Le hic est la «pourriture» de nombreuses rues des quartiers résidentiels. Ni les autorités municipales, ni les propriétaires d’immeuble, encore moins les sociétés immobilières ne manifestent la moindre volonté de réhabilitation de ces rues aujourd’hui transformées en mare. Idem pour la zone industrielle.

La détérioration des conditions d’hygiène due à la mauvaise gestion des déchets solides et liquides est certainement pour quelque chose dans la proportion inquiétante prise par la précarité de la santé de la population. Des statistiques sanitaires témoignent de la persistance de certaines maladies telles que le paludisme, la diarrhée, les infections respiratoires aigües, la fièvre typhoïde.

Du point de vue technique, il existe un réseau de collecteurs et de caniveaux d’un peu plus de 400 km pour le drainage des eaux pluviales à Bamako. Ces collecteurs et caniveaux sont envahis essentiellement de matériaux solides qui entravent la circulation des eaux. Ce qui sous-tend que la ville n’est pas à l’abri d’une inondation.

Il est avéré que de nombreuses familles de la capitale ne sont pas abonnées aux GIE d’assainissement trouvant pour motif que les coûts de transport de ces déchets par les GIE sont trop élevés. Aussi, les familles qui se sont abonnées à ces GIE observent de sérieux retards dans l’évacuation de leurs ordures. Il faut dire que le dispositif d’assainissement précise que les GIE sont chargés d’acheminer les déchets ménagers vers les dépôts de transit. Et les autorités administratives éprouvent de sérieuses difficultés à mettre la population sur la voie d’un cadre de vie propre. Ils se cachent alors derrière leur laxisme pour dénoncer l’incivisme de la population.

Faut-il souligner que l’assainissement doit être considéré comme un phénomène qui conditionne fortement la santé d’une population. Le réseau de mini-égouts et des petits caniveaux d’assainissement enterrés existant à Bamako ne peuvent encore desservir que 3 % de la population. Aussi, l’insuffisance ou le manque de proximité des dépôts de transit légaux a encouragé l’expansion des dépôts anarchiques. Cet état de fait s’accentue avec l’absence d’une décharge finale officielle.

La direction du service urbain de voiries et d’assainissement (DSUVA) estime que ses efforts ne peuvent venir à bout de l’évacuation de tous les déchets anarchiques de la capitale.
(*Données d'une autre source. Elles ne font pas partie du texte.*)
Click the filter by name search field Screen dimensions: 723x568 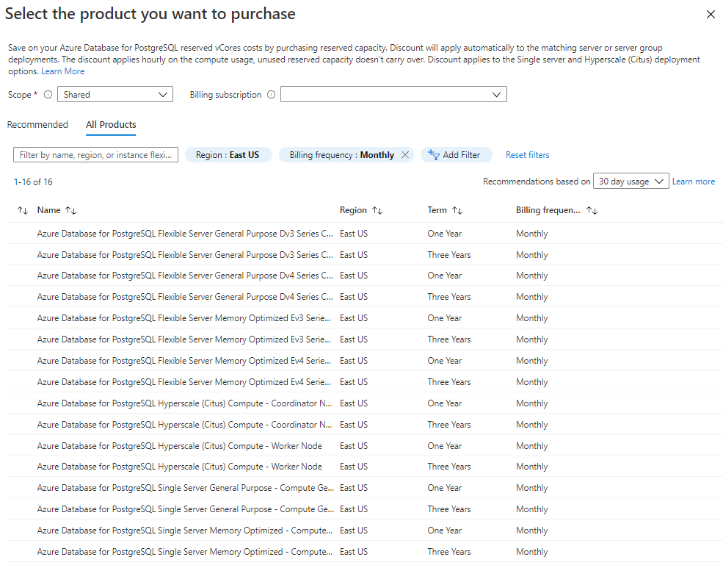96,155
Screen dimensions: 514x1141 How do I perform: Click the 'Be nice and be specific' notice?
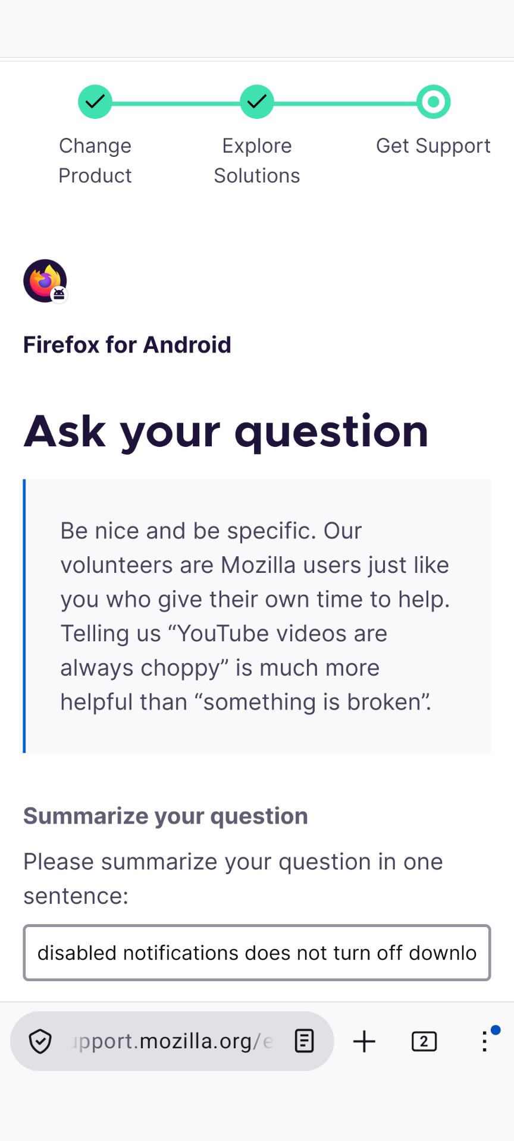[x=257, y=616]
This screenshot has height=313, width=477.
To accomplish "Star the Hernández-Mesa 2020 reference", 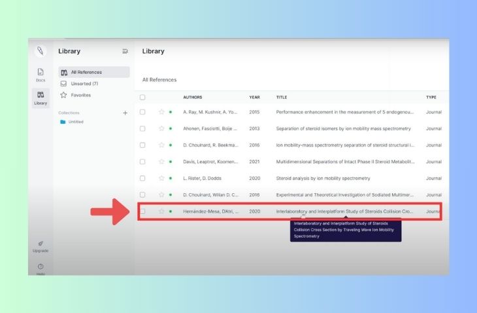I will [161, 212].
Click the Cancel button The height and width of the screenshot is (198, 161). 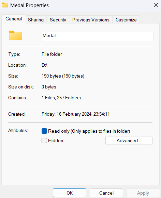(106, 193)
On estime que la population produit en moyenne 766 500 m3 de déchets solides par an sur lesquels la capacité d’enlèvement de la DSUVA ne peut excéder 60 %. Il est dénombré environ 100 dépôts anarchiques dans chaque commune du District de Bamako.

Nous retenons qu’un site de 51 hectares situé à Noumoubougou (à 1 km de Tienfala) est retenu pour être la décharge finale. Ce site, dont le coût d’aménagement est évalué à 11,8 milliards de F Cfa, cherche désespérément un financement depuis des années.